Saturday, August 27, 2011

P..M..S..

So I'll let you in on a little secret . . . ok, its no secret. But I guess its not talked about too much. I have struggled big time with Mommy Depression. But today, it was compounded by the hormonal insanity of PMS, and a horrible sleepless night.

Sleep. Oh sleep. Have I ever told you how much I miss it? Some kids sleep. Some don't. Julia is a don't. I thought it was all our fault, that we didn't train her right. But one of Ryan's coworkers is a great dad with two girls and they did the exact same sleep training with both of their two daughters. The older one sleeps. The younger one doesn't. Julia is a doesn't.

Anyways, after a HORRIBLE night and the cursed gift of PMS, my mommy depression ran rampant for about 45 minutes today.
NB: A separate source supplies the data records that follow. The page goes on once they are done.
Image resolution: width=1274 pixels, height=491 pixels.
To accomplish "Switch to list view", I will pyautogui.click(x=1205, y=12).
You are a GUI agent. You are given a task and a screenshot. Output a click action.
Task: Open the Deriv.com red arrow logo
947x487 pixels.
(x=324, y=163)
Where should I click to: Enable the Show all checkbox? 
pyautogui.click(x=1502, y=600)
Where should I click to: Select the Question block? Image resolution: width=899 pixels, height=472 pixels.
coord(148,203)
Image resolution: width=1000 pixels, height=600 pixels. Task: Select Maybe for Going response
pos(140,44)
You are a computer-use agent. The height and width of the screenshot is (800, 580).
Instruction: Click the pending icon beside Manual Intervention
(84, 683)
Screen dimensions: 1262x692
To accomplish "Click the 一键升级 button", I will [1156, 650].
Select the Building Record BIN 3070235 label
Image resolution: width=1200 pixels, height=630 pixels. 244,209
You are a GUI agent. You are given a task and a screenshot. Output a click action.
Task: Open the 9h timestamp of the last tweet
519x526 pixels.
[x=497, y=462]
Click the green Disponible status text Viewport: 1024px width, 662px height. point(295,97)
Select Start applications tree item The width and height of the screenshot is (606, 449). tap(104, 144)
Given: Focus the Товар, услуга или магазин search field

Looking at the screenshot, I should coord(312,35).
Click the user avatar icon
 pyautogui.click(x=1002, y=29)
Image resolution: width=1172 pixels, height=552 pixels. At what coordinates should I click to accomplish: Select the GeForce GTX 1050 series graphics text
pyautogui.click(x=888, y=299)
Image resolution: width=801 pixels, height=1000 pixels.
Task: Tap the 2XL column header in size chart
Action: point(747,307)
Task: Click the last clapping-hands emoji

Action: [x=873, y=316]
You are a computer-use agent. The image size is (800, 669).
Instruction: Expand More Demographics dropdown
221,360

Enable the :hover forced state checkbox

I wanted to cry doing my makeup. I had to turn on the radio just to drown out my dark, disproportional and irrational thoughts of agony. Everything was so difficult, so impossible, so heart breakingly depressing.

It was then that I realized that my entire life has been destroyed by having a kid.

NOW LET ME QUALIFY!!! My OLD life has been destroyed. My career. My body. My finances. Hobbies. Date nights. Recreation. Friends. Community Group. Travel plans. Heck, it even wrecked our marriage for a while. Having a kid literally sent my old life down the shredder.

I now have a NEW life! That's for sure. I have the most beautiful baby girl. Her giggles and snuggles erase any of the nighttime horror (ok, well almost). I adore her. And I love seeing Ryan as a Dad.

But seriously folks, the old Cari died. Big time. And I am still grieving the loss.

So what I think I want to say is this: Becoming a mom has been a very difficult, sorrowful, painful, sleepless, exhausting journey for me. Julia is worth it - no doubt. But if any of you moms out there are struggling and feeling badly about it, don't listen to the perfect/all-together mammas. It is ok to not be happy all the time. It is ok to struggle. It is ok to be real. And let me just say that PMS made today VERY "real."